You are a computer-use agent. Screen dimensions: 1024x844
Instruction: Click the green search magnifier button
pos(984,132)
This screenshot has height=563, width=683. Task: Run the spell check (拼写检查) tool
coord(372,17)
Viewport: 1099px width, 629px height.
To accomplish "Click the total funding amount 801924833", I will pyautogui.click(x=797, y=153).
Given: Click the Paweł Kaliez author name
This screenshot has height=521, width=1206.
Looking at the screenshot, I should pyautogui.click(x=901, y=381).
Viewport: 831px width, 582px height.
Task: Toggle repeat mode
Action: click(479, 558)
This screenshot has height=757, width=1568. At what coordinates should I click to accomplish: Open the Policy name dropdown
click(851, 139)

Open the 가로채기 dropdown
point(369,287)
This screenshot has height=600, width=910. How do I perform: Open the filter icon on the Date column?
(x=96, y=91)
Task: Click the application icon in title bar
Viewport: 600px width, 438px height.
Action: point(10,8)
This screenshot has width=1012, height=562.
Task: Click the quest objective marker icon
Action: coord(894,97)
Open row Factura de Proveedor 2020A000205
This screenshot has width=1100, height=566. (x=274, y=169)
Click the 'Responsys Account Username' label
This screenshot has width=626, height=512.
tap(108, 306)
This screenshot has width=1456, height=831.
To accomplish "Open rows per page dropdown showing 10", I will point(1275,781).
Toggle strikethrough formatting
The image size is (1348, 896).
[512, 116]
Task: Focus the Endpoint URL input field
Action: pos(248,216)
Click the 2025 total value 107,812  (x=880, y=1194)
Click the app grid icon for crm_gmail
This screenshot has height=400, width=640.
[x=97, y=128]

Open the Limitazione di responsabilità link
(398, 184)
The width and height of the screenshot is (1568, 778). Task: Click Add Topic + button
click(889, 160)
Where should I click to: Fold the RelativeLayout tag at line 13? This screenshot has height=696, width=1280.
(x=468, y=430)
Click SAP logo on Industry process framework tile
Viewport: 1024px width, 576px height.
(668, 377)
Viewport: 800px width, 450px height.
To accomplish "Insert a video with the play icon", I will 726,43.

:::::

Find every line in the data that contains the string "pyautogui", matching case exactly, and copy each such line.

ANSWER FOR THIS EXERCISE:
To accomplish "Click the total funding amount 801924833", I will pyautogui.click(x=797, y=153).
Looking at the screenshot, I should pyautogui.click(x=901, y=381).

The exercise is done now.